(Screenshot grounding data)
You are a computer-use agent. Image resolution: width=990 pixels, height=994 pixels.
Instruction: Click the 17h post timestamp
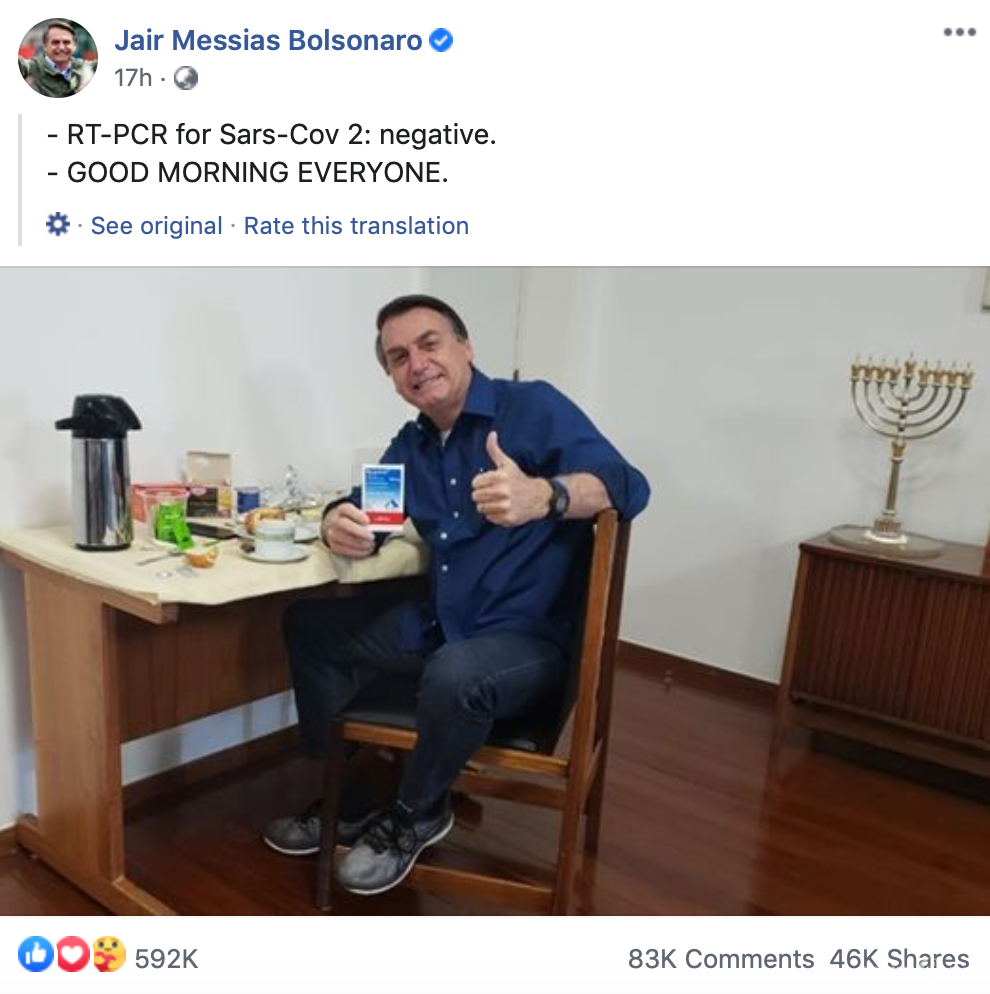(133, 78)
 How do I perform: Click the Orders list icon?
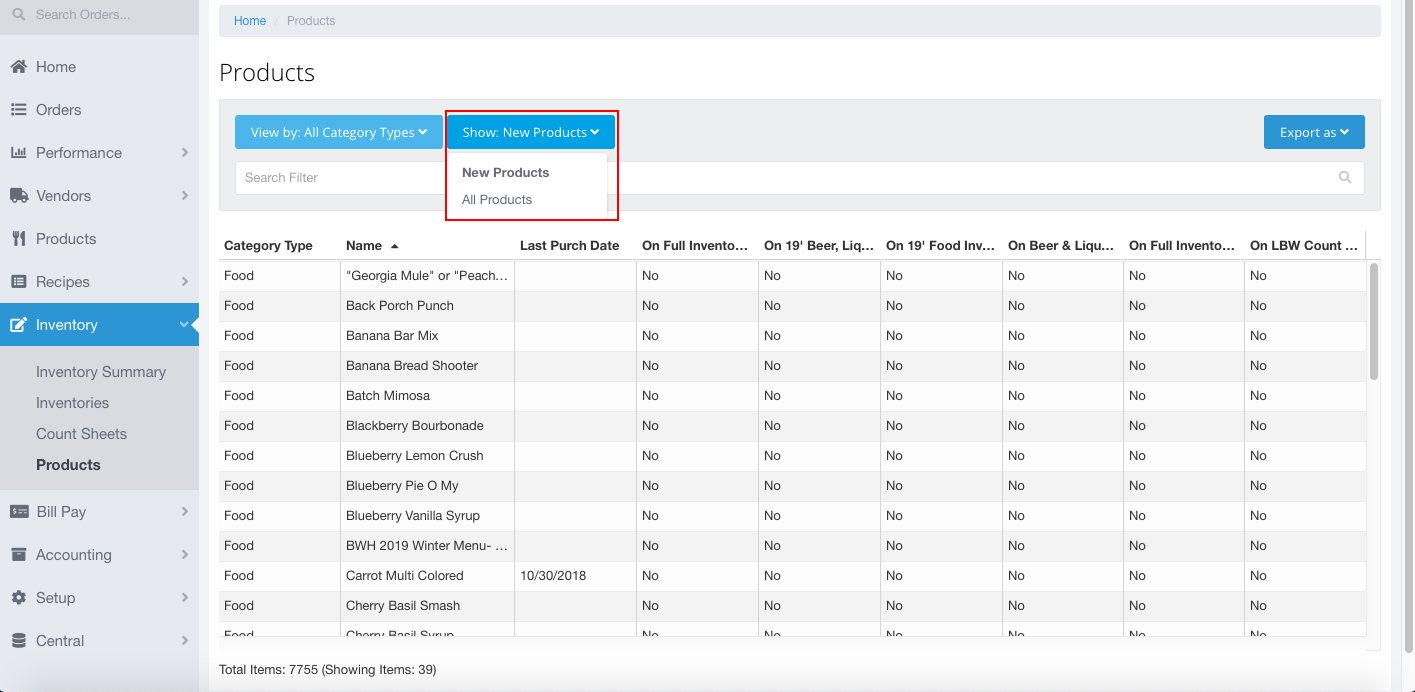(18, 110)
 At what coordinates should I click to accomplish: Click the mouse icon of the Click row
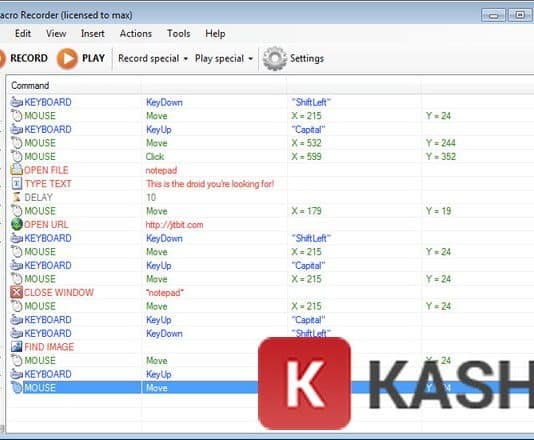click(x=16, y=156)
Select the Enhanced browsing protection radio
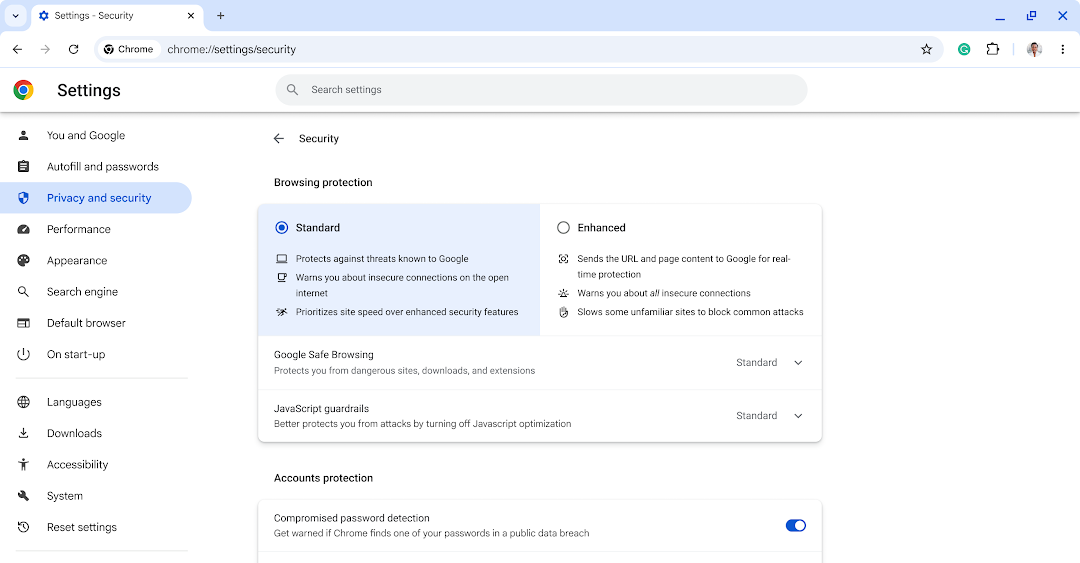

REQUIREMENT:
Word for word, give again the lines from the line with "How do I perform: Click" through the end of the records above, with both ends included and the pictures left out.

WRITTEN SOLUTION:
 How do I perform: Click the Orders list icon?
(18, 110)
 At what coordinates should I click to accomplish: Click the mouse icon of the Click row
click(x=16, y=156)
Select the Enhanced browsing protection radio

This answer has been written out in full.